What do you do on a beautiful day in the north? A road trip is always a good idea! Rick and I decided to head north to Sault Saint Marie, Michigan and the site of the famous Soo Locks. Here we are, two happy travelers!
We started the morning at the Mackinaw City restaurant, Darrows, where we met up with our friends from home, blogger/writers John Schneider (Waiting for Home: The Richard Prangley Story") and Sharon Emery ("It's Hard Being You: A Primer on Being Happy Anyway"). Time with John and Sharon is always fun and it was a great way to start the day.
Then it was off across the Mackinac Bridge, Open in 1957, the bridge connects Michigan's upper and lower peninsulas over the Straits of Mackinac, where Great Lakes Huron and Michigan meet. It is the longest suspension bridge between anchorages in the Western Hemisphere and ranks 27th in the world for length. I'll tell you, it can be both beautiful and harrowing to go over this bridge. They close it during windy days. I was on it once during one and shortly after me, a car flew off the bridge. It makes me nervous!
Needless to say, I was pleased to see this sign!
Sault Saint Marie in Michigan's farthest northeast point in the UP, as we call the upper peninsula. It is located on the St. Mary's River, which separates it from the Ontario city of the same name. In French, who christened it with that name, Sault Saint Marie means "The rapids of Saint Mary's." It is now one of the busiest shipping areas in the U.S.
Sault Saint Marie is a city of 17,000 and was bustling. We headed straight to the Soo Locks boat touring company to get our tickets!
Then we waited!
You couldn't ask for a better day for a boat ride -- and this was a good one, going about two hours. This photo from the visitor's center gives and overview of the locks, which can easily handle 1,000-foot freighters.
Early on we passed the city's Cloverland hydroelectric plant, which was built 1898-1902 and is the second largest hydroelectric facility in the U.S. after Niagara Falls. It's a magnificent building.(We didn't tour this but the tour sounds fascinating.) Because the river drops 21 feet in less than a mile at the locks, it is an ideal location for generating hydroelectric power.
Note the pillars. They were designed to be shaped like lighthouses.
Then it was on to the locks. We reached the first of them, on the U.S. side of the river. It was fascinating. The river is 21 feet lower on one side than the other and consequently, for a boat to get through, the water must be leveled. Note how low the water is on that wall.
As our boats pulled in, we were tied up and the gates closed behind us.
The lock began filling with water. Water flows from the lock level to a
You can see here how the water has almost come up to an opening in the wall. In a few moments it will be even higher (which you can see by the watermarks.)

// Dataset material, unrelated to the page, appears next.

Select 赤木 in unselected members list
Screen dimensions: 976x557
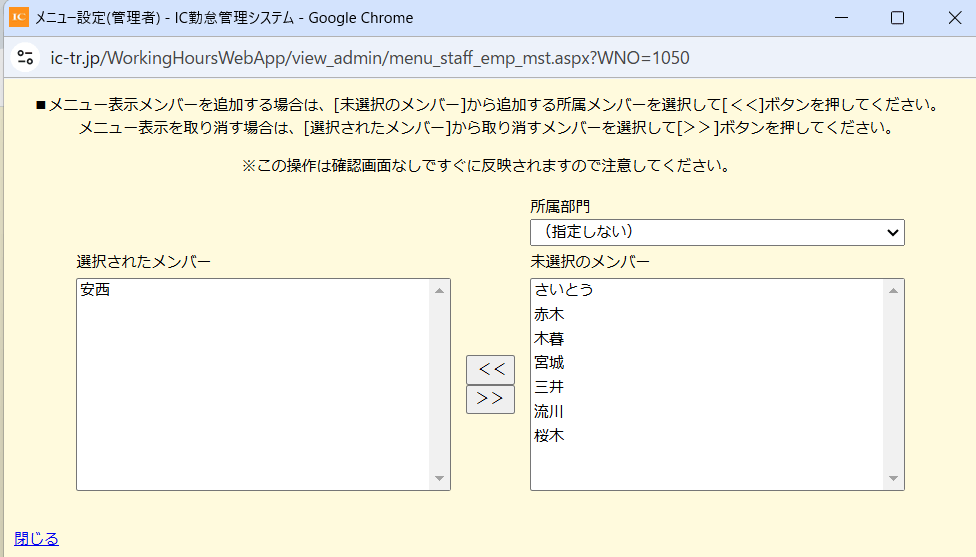(707, 314)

When the water reaches the appropriate height of 53 feet, the gate at the far end of the lock is opened and the boats pass through.
We cruised by the bridge that connects the US and Canada and then past industrial areas. Our guide was able to explain all that we saw clearly and with good humor. I wonder how many times a season he has to make the same spiel!
Rick checked it out. He's all for any structure that will get him to Canada! (He leaves for his trip to Ottawa this week.)
We turned around and returned to the Canadian side of the river, passing through the Canadian locks. This one was far prettier than the US side with parkland around one side and the city close to the other! The procedure of raising the water reverses as you return to this side of the rapids and the water is lowered from 53 to 21 feet so boats can proceed.
It was over all too soon as we cruised back into port, where another tour was just leaving.
After that, we drove into town and to the visitor center where a viewing platform allowed more of an overhead view of the locks.
You really get a much better perspective of how massive this operation is.
While we were there, a freighter came through one side. And believe me, those things are long. How long? The visitor's center says that they are about four-fifths the length as the Empire State Building is tall. Or five football fields, end on end! Or seven Statues of Liberty, piled one on top of the next one's head!
This one had a cabin at the end (obviously, I couldn't fit the whole freighter into one photo!).
I loved that little cabin section until it released it's ugly black smoke!
They are building a third lock to accommodate water traffic and I'm happy to say, thanks to the Biden infrastructure bill, we American taxpayers all have a part in making this work!
I should also mention that the visitor's center had some lovely garden in the front!
Lunch time -- We found a picnic table in the shade and enjoyed our lunch, joined by some very polite gulls.
They were really handsome birds and more or less left us -- and each other -- alone.
Then Rick tossed the corner of a Triscuit to one. A food fight ensued!
They were scrappy but lovely.
The rest of the afternoon was spent browsing trash and trinket stores and a very good bookstore with loads of used books (and yes, I made a few purchases.) Then on to dinner at Lock View Restaurant for fish. Because when you are near fresh caught fish, why order anything else?
Home again. As we approached the Mackinac Bridge this time, we couldn't help but notice a gorgeous sunset.
And, with little traffic, even the bridge felt less scary and much more beautiful.
All in all, a fabulous day.
Now, off we go to whatever new adventure awaits!